# Apple doesn't recognize my account?



## MamaLuigi (May 14, 2009)

Hi there.
This problem has been happening to me very recently, it's insane.
I KNOW that I have an Apple ID. I even have Apple's emails they send to me in the email address I try to log in with.
Here's the deal. I forgot my Password.
So I thought "Wow, i'll just go over to Iforgot and get my password changed"
I went over there and no matter how hard I tried the thing just doesn't work.
It doesn't even recognize my date of birth so I can't even get my password changed by entering my security answers (that I KNOW).
There are some more mysteries about this. 
When I go to enter my Email address on the website, for some reason it says

*No Apple ID found.*

We can't find an Apple ID matching the information you provided. You may have entered a name that doesn't exactly match our records. Try again

What? I don't have any emails saying that I deleted my Account. I know i deleted my Older Hotmail account that I registered on Apple when I first got an account back in 2008, but I deleted my Hotmail account, and changed it to my Gmail account and I could use my Apple Account before this happened. Now, all of a sudden, I can't.

When I go and try to get Apple to send me a Notification Email, they don't send me one, so I know that this is their problem. Not mine.

Is there any way around this? I would like to put my Mac on Icloud. I never knew this could be so difficult.

The last thing I want to do is to call up Apple Support. I'm not impressed with any of this.

Please help me. Thanks.


----------



## Headrush (Feb 9, 2005)

When is the last time you used this account?

Are you sure it wasn't a Apple mobileme ID?

If it says no Apple ID found then either the account as been closed to inactivity (everyone does this, not just Apple), or you don't have it right.

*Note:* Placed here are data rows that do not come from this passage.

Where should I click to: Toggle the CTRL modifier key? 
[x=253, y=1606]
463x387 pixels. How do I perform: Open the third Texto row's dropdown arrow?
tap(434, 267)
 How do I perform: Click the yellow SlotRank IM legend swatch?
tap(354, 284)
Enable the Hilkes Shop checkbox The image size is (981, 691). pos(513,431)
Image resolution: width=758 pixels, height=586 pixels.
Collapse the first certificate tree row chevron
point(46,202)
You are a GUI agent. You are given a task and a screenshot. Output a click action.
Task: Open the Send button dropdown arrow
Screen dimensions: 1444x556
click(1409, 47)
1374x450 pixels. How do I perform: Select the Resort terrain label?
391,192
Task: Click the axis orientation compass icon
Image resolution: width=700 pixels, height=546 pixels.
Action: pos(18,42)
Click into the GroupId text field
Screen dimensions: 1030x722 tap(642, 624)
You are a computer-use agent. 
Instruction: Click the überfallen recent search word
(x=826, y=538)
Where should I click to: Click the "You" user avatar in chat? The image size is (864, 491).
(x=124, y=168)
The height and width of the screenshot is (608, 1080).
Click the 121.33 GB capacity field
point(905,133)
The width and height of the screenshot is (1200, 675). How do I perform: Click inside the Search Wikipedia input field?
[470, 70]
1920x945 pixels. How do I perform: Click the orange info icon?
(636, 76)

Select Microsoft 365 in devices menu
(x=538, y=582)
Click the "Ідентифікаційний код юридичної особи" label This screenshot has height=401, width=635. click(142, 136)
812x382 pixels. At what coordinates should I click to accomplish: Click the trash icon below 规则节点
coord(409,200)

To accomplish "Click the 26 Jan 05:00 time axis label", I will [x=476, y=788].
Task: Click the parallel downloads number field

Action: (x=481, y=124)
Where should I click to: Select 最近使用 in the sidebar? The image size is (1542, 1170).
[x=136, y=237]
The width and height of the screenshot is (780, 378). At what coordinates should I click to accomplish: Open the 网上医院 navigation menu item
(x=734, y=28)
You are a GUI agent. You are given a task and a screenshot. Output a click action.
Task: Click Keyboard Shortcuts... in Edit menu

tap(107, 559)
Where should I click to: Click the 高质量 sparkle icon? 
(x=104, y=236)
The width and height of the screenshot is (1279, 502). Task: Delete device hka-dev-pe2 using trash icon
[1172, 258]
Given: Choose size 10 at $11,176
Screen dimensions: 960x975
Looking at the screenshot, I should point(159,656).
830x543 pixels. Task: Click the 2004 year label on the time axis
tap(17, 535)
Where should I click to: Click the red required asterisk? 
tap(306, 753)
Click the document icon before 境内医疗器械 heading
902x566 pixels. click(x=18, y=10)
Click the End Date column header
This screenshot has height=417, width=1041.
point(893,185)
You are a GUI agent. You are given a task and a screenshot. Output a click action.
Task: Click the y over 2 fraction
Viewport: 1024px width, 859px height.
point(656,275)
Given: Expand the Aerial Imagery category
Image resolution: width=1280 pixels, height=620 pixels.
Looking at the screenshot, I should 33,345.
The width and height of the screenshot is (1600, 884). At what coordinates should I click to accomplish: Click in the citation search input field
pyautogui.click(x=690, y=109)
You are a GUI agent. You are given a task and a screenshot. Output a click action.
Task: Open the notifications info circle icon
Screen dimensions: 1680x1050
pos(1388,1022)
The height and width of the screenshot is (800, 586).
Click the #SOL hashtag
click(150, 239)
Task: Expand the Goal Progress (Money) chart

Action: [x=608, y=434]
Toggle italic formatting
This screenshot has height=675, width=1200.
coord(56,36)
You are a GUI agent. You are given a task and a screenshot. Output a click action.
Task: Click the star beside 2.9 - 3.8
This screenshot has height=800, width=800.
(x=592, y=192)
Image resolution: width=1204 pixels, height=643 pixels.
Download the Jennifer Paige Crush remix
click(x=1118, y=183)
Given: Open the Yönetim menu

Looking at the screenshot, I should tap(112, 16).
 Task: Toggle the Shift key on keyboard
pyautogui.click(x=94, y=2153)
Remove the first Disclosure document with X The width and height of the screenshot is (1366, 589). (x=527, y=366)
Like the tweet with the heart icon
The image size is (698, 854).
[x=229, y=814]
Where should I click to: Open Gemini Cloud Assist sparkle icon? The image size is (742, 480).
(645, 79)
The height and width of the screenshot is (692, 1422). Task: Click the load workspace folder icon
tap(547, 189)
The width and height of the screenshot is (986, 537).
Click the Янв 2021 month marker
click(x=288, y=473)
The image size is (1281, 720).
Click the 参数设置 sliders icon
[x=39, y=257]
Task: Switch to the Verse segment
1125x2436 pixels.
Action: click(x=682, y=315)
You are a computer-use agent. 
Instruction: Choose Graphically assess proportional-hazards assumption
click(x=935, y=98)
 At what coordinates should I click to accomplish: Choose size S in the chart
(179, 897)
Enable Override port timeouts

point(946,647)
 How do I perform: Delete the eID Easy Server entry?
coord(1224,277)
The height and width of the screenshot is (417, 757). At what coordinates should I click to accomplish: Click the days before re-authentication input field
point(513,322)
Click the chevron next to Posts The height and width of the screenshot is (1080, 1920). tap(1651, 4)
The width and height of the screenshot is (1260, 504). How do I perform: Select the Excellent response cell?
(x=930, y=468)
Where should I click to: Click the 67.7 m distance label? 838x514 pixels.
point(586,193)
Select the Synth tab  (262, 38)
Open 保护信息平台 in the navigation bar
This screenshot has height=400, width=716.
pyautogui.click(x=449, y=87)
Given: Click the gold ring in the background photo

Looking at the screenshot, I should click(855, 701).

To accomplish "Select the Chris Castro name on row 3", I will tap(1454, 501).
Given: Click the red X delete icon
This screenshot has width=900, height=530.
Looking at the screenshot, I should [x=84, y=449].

If you ask it to send you a notification email, if that account doesn't exists (which it sounds like), it won't necessarily say that email not found. (Semi security feature)


----------



## MamaLuigi (May 14, 2009)

Headrush said:


> When is the last time you used this account?
> 
> Are you sure it wasn't a Apple mobileme ID?
> 
> ...


Maybe I should just get a new account. I am glad I backed up all of my music.

I'm sorry, I have no idea what mobileme is. I don't think I have one, and I don't use Mobile Phones.

The last time I used my Apple Account was around 2 weeks ago.
Weird.
Thanks for replying.


----------